Italian machine builder hones its motion controls
04 January 2012
Following a review of its wide range of automated handling machines for the cookware, ceramics and tableware market, Italian machine builder CMC decide to replace motion controls based on induction motor/VSD combinations, opting instead for servo-drives and brushless servomotors
CMC, located in the heart of the Italian ceramic tile production area in and around Sassuolo in northern Italy, has for the last 30 years specialised in the design and development of production line machines – often tailor-made for its customers, particularly those in the ceramics industries. The company is a key supplier to the SACMI Group and has supplied machines for some of Europe’s most prestigious manufacturers of tableware – including Villeroy and Boch, Pozzi-Ginori and Tognana.

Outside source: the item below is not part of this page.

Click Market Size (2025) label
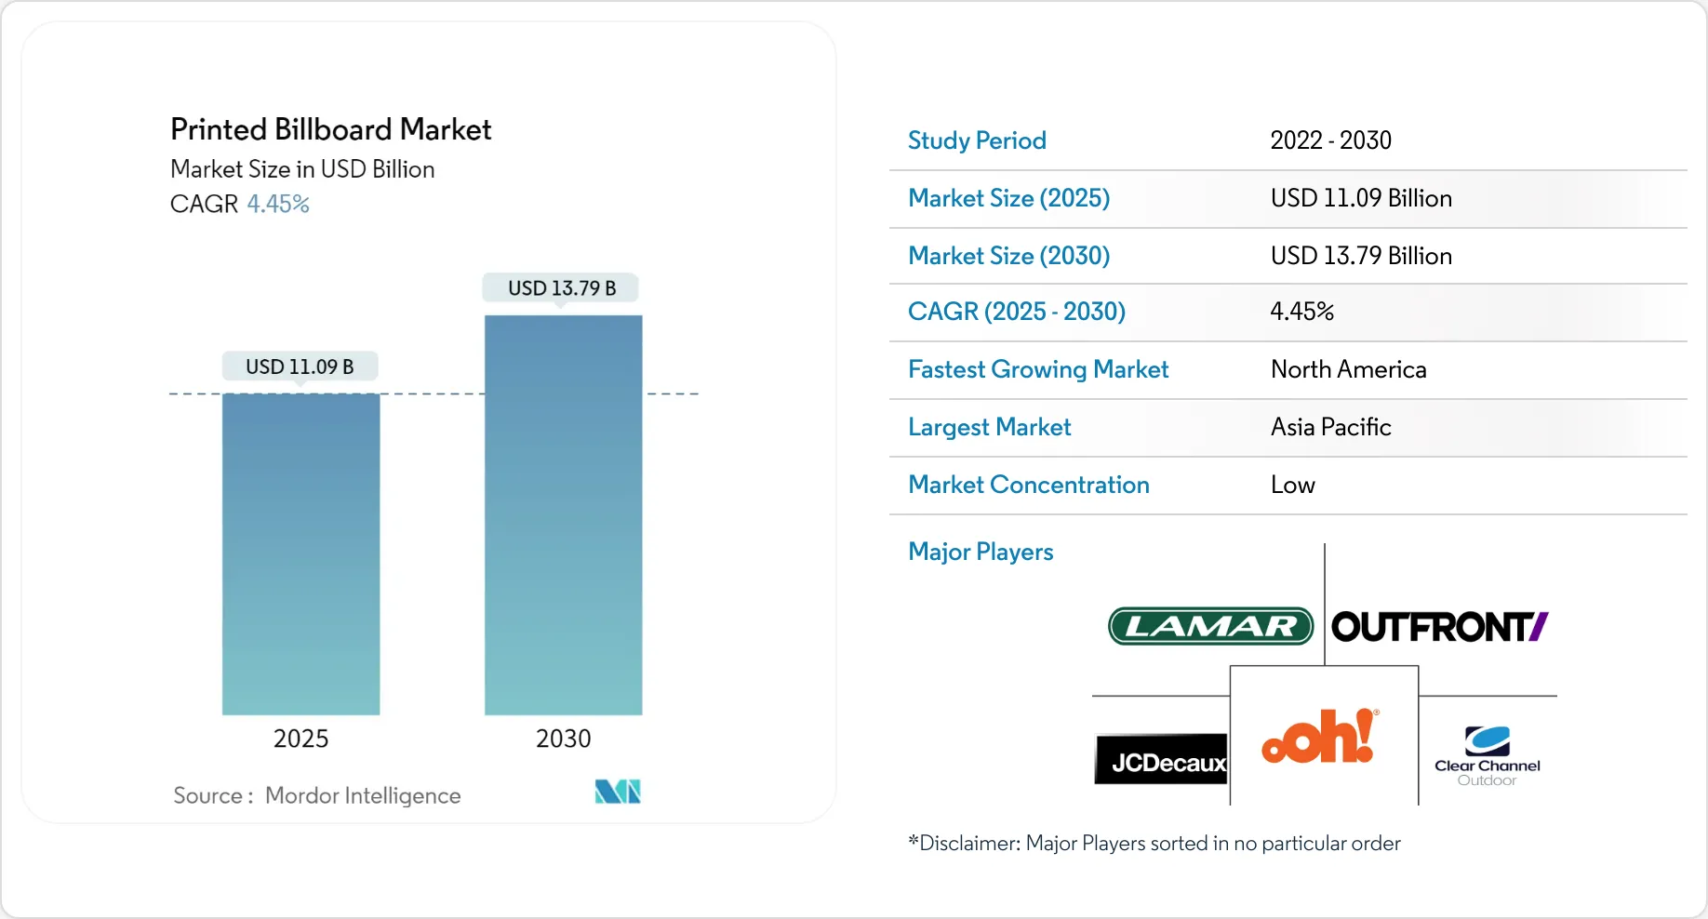Viewport: 1708px width, 919px height. tap(1008, 198)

During a recent review of all of its machine designs, the company sought ways to enhance handling and throughput, and generally improve machine efficiency and performance. The first step was to reassess all motion controls using conventional induction motors, which formerly produced the movements of all axes under the control of variable-speed drives.
The brief was to improve efficiency, dynamic performance and accuracy, and it was decided that brushless servomotors would ensure high precision positioning and lower energy losses. These were subsequently fitted with Sin/Cos absolute encoders that store the position of each axis in permanent memory, dispensing with homing set-up procedures, which would otherwise have been necessary at each start-up.

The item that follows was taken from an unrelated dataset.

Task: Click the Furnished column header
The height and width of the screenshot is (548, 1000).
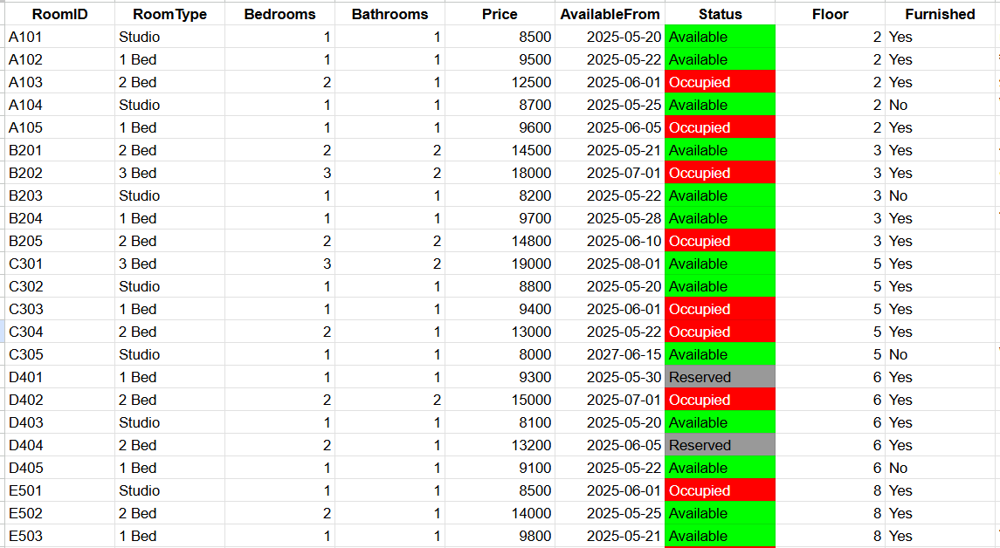Action: 940,14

For the servo drives, the choice came down to Control Techniques’ compact Digitax ST units, which are used in conjunction with centralised motion controllers. These can be connected using either digital or analogue networks to provide the movement control for each axis. Optional plug-in modules equip the servo-drives with dedicated servo networks – typically EtherCAT, Sercos or CANopen – while dedicated I/Os include high-speed ‘freeze’ input, high resolution analogue input and simulated encoder output to simplify connection with external controllers. A range of encoder signals are accepted by the drive, including Sin/Cos, Hiperface, Endat and SSI, enabling the most appropriate to be selected for any particular applications.
Digitax ST also features a ‘Safe Torque Off’ (STO) standard input that disables the power stage of the drive to ensure a high level of safety, for machine maintenance purposes. The integrated STO function reduces the cost of meeting compliance with machine safety standards EN 954 Cat.3.
A typical CMC machine might include an auxiliary system for use with a press for the production of aluminium pans. The system comprises a series of elements: a module for de-stacking and distribution of aluminium disc blanks, followed by transport, inspection and oiling of the blanks, which are then aligned and elevated to a take-up station that comprises a pair of straight bars with synchronised movements. A pan take-up and conveyor completes this unit.
Set-up is controlled via a selection of menus from the screen and requires minimal manual intervention. This particular machine achieves a high production rate of 16 cycles per minute while ensuring access to the press during die-change operations is both easy and safe. The machine is very flexible and easy to adapt to different products and has a very low maintenance requirement – and Digitax ST servo-drives control each of its key axes.